* Materials provided:
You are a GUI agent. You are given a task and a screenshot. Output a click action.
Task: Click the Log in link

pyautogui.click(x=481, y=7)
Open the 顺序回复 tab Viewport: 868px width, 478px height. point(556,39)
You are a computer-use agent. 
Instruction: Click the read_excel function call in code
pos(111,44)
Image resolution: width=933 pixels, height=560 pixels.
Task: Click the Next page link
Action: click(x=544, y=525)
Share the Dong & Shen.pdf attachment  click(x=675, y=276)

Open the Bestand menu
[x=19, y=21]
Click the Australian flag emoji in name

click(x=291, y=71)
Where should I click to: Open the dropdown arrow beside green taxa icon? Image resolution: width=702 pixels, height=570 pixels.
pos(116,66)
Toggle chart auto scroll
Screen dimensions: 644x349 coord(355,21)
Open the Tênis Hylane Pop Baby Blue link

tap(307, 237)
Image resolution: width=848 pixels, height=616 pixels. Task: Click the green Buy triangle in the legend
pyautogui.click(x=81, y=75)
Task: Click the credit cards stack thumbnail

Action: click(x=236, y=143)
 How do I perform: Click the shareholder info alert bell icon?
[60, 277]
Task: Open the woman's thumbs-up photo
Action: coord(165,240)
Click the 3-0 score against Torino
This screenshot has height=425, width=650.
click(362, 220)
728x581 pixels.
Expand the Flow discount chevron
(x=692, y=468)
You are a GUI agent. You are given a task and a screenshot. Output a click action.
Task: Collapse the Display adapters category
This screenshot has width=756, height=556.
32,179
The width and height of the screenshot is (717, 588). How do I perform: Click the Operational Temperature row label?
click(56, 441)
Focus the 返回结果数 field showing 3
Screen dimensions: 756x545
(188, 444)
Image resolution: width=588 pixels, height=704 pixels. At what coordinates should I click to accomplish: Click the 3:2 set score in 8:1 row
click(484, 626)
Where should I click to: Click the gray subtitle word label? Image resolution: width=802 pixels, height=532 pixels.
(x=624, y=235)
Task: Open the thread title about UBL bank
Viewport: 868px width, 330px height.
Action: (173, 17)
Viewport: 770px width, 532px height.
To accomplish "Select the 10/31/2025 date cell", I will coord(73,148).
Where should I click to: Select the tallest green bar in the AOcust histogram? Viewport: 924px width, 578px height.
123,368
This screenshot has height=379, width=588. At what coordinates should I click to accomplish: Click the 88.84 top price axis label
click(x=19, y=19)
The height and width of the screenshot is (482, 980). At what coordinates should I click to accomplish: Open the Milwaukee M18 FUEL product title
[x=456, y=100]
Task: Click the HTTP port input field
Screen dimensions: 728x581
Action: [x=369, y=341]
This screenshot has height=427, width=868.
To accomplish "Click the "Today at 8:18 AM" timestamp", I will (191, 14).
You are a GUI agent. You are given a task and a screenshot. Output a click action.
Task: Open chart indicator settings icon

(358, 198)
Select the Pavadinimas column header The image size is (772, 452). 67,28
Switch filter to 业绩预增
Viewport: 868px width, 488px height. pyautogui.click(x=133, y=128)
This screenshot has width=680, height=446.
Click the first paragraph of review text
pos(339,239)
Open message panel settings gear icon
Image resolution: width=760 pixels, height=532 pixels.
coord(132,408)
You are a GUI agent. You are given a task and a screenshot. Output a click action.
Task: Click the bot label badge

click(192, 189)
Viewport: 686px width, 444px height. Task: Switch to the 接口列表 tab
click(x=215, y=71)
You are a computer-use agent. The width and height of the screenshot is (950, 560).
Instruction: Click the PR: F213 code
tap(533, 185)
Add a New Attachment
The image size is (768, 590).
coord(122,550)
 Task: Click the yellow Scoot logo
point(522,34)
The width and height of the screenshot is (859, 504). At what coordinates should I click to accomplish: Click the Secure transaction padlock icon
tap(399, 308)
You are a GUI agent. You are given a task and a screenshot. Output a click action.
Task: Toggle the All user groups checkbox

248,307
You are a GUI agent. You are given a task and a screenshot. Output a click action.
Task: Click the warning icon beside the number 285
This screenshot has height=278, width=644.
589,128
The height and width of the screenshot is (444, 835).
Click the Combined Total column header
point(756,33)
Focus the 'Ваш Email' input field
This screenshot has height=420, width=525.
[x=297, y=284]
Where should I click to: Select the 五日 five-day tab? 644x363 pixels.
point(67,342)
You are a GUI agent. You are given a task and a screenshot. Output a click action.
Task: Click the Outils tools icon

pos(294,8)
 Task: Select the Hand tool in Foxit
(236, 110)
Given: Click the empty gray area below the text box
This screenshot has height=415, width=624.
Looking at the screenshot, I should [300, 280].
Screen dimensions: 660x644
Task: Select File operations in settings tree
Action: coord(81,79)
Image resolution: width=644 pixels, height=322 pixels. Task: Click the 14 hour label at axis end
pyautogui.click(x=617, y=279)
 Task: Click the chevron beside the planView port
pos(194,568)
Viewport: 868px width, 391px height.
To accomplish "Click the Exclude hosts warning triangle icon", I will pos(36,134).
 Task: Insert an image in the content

* About this exercise:
Using the material above, copy every line in which the string "warning" occurs.

* Exercise solution:
Task: Click the warning icon beside the number 285
To accomplish "Click the Exclude hosts warning triangle icon", I will pos(36,134).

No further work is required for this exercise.